Auf der anderen Seite glaube ich, dass eine kleine Minderheit im Jahr 2022 versucht, Deutschland nach rechts zu rücken. Ich glaube, dass viele politische Karrieren, die 2022 möglich sind, vor zehn oder 15 Jahren noch undenkbar gewesen wären. Wir müssen über Gleichzeitigkeiten reden. Ja, die Sensibilität hat zugenommen. Aber es gibt eine kleine Minderheit, die versucht, Rassismus wieder salonfähig zu machen.
Woran liegt das?
Es ist ein beständiger Kampf. Wir können nie von uns sagen, wir hätten Rassismus überwunden. Jede Generation muss das von Neuem lernen. Ich muss mich tagtäglich dafür entscheiden, nicht rassistisch zu sein. Denn um Rassismus zu erlernen, braucht man nichts zu machen. Dazu reicht ein normales Aufwachsen in unserer Gesellschaft. Rassismus zu verlernen ist dagegen ein aktiver Prozess, der mühsam ist, aber lohnenswert.
Wird in Schulen und Universitäten ausreichend über Rassismus gesprochen?
Es kommt auf die Schule an. Es gibt viele Schulen, die sich auf den Weg gemacht haben, rassismuskritische Unterrichtsmaterialien zu entwickeln. Die Lehrkräfte setzen sich sehr kritisch mit bestimmten Dingen auseinander. Es gibt eine Selbstverpflichtung, regelmäßig an Fortbildungen teilzunehmen, das Kollegium ist divers aufgestellt. Aber ich würde sagen, dass 80 Prozent der Schulen in Deutschland leugnen, dass Rassismus überhaupt existiert. Und mit diesen Schulen ist keine Arbeit möglich.

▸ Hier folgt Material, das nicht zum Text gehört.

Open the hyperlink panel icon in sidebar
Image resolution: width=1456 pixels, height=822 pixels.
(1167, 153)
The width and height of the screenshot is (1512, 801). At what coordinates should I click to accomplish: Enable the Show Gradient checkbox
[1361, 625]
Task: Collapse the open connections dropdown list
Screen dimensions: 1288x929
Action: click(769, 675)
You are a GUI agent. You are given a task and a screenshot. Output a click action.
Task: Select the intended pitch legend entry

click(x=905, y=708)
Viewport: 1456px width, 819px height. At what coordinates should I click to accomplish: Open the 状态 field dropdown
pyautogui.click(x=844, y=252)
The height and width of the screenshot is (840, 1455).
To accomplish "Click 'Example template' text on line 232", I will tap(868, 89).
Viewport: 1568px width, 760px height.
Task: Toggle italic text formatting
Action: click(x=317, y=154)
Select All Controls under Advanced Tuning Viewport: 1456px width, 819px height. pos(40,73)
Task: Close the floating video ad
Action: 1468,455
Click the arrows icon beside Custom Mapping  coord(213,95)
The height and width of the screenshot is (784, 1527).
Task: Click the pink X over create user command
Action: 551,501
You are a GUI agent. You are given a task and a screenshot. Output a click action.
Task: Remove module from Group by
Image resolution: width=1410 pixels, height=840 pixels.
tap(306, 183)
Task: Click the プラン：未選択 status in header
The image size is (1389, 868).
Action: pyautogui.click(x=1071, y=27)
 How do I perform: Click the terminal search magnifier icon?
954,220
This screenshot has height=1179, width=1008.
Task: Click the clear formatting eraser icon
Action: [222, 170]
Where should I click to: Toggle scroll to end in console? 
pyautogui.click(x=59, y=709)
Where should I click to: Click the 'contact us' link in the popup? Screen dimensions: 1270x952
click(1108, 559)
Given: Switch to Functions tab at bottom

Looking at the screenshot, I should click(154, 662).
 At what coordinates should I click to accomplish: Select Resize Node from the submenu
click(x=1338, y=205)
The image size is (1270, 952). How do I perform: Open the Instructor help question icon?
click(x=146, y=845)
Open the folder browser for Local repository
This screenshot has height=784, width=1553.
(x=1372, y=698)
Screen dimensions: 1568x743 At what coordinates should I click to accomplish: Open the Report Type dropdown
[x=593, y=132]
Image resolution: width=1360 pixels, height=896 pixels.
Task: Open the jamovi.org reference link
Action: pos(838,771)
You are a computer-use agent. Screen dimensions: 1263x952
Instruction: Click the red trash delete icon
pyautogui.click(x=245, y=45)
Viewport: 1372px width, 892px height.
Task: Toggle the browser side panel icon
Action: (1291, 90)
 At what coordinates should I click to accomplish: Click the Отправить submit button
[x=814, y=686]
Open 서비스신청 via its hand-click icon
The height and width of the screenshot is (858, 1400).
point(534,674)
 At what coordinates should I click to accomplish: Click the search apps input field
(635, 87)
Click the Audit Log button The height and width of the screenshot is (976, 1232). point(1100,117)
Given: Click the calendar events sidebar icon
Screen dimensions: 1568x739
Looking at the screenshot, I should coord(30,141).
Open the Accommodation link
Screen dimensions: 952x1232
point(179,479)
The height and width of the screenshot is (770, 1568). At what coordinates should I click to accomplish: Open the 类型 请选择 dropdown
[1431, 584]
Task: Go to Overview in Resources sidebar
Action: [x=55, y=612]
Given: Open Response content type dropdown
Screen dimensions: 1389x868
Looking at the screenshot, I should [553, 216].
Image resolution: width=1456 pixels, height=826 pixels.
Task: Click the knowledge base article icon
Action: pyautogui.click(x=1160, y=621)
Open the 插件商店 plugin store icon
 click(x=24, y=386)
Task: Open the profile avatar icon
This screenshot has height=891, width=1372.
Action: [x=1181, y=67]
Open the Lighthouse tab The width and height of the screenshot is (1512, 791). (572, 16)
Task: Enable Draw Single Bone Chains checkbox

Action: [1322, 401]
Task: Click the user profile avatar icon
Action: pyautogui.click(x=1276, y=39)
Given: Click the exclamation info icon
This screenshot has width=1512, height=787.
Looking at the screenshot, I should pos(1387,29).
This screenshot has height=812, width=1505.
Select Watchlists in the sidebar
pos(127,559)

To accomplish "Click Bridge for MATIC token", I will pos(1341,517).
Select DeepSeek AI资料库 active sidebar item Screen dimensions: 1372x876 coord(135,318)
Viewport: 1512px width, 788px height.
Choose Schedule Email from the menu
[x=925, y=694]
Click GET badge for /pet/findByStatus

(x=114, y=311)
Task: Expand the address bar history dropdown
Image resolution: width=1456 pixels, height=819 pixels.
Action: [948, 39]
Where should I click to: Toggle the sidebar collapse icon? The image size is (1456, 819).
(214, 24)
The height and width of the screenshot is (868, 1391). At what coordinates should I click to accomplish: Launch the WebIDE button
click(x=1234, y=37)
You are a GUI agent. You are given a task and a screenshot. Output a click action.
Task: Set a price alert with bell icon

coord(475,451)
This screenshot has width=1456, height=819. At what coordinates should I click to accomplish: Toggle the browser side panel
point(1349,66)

Wenn die Schulleitung sagt, an ihrer Schule gibt es keinen Rassismus, weil sie Angst hat, dass andere Menschen negativ über die Schule denken, dann ist kein Prozess möglich. An den meisten Schulen ist Rassismus kein Thema, über das kompetent und professionell geredet werden kann.
Werden Lehrkräfte in Bezug auf Rassismus ausreichend ausgebildet?
In den seltensten Fällen. Wir verlangen sehr viel von Lehrkräften: Medienkompetenz, Gewaltprävention, sie sollen Sexismus und Heteronormativität begegnen. Es muss in der ersten und zweiten Phase der Ausbildung von Lehrkräften und auch bei Fortbildungen noch sehr viel passieren. Sie müssen eine Professionskompetenz erlangen, um über Rassismus zu reden, um rassismuskritische Unterlagen selbst zu entwickeln und auch wirklich sensibel mit ihren eigenen Wissensbeständen und der Realität ihrer Schülerinnen und Schüler umzugehen. Ich würde mir wünschen, dass es mehr Professuren gäbe, die sich mit Rassismuskritik auseinandersetzen. Denn angehende Lehrkräfte müssen früh lernen, wie sie mit Rassismus umgehen können.
Wie sollte man idealerweise Personen begegnen, die vielleicht auch unbewusst rassistische Dinge sagen?
Die Person annehmen, die Position ablehnen. Man kann sagen: „Nicht du bist Rassist, sondern dein letzter Satz war rassistisch. Ich mag dich als Mensch und ich möchte dir erklären, warum dein letzter Satz rassistisch war." Am besten ist es, das nicht vor versammelter Mannschaft zu tun, damit niemand Angst haben muss, sein Gesicht zu verlieren. Man sollte sich wirklich auf der Beziehungsebene Zeit nehmen. Erklärungen geben und Erklärungen einfordern. Der Person vermitteln: Auch ich musste mir mein Wissen über Rassismus aneignen und mache noch immer Fehler.
Es kommt auch immer auf den Kontext an. Familiengespräche sind zum Beispiel die Champions League der Rassismuskritik. Ich scheitere häufig an meiner eigenen Familie. Natürlich kann man auch da Gegenrede üben, beispielweise, wenn der Opa etwas Rassistisches sagt. Aber wir müssen uns ebenso damit auseinandersetzen, dass manche Menschen nicht lernen wollen. Manche Menschen wollen rassistisch sein. Da würde ich sagen: Konzentrieren Sie sich auf Leute, die ihre Vision teilen.